**Requirement**:
Pull out each line in the records below that contains the word "Where", copying it in full.

** start Information shown **

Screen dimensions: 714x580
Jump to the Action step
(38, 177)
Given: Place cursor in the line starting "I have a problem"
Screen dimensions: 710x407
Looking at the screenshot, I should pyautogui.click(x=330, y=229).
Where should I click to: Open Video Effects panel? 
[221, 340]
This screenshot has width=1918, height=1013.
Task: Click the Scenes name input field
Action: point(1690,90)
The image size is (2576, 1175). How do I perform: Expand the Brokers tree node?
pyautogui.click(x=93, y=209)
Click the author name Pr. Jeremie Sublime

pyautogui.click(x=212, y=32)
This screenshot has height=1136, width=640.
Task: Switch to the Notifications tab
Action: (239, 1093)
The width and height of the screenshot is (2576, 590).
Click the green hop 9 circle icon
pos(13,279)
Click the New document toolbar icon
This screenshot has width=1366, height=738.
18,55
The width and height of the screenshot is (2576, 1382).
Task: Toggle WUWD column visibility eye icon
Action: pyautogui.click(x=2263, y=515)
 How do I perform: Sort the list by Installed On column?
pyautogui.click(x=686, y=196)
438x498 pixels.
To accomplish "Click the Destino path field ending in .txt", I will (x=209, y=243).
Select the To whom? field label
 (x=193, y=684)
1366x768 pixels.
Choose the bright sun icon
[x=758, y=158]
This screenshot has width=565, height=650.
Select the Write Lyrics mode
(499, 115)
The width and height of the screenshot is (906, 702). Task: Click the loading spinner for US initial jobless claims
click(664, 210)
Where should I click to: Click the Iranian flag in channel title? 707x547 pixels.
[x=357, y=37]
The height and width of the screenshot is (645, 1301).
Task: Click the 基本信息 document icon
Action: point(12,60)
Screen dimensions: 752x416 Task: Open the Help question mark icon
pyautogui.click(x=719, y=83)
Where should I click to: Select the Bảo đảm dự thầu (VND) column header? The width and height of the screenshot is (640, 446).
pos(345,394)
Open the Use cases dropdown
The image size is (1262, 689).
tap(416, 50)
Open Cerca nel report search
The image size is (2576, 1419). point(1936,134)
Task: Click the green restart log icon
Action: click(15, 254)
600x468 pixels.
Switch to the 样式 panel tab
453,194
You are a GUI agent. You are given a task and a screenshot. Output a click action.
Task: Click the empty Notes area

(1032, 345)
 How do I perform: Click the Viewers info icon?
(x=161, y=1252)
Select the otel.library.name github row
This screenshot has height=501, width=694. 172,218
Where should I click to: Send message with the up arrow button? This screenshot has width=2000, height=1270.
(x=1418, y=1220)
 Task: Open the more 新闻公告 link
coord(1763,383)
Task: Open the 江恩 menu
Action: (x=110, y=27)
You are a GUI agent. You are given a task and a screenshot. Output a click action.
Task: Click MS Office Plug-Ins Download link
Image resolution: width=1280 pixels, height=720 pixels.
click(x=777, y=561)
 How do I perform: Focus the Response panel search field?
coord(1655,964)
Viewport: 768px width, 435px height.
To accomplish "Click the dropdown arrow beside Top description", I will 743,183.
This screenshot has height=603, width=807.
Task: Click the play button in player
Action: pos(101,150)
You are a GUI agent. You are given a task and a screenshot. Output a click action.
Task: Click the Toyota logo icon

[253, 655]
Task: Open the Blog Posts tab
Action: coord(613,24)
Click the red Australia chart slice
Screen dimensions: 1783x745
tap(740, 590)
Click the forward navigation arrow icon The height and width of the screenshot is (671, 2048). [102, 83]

** end Information shown **

**Solution to this problem**:
Where should I click to: Open Video Effects panel? 
Where should I click to: Click the Iranian flag in channel title? 707x547 pixels.
Where should I click to: Select the Bảo đảm dự thầu (VND) column header? The width and height of the screenshot is (640, 446).
Where should I click to: Send message with the up arrow button? This screenshot has width=2000, height=1270.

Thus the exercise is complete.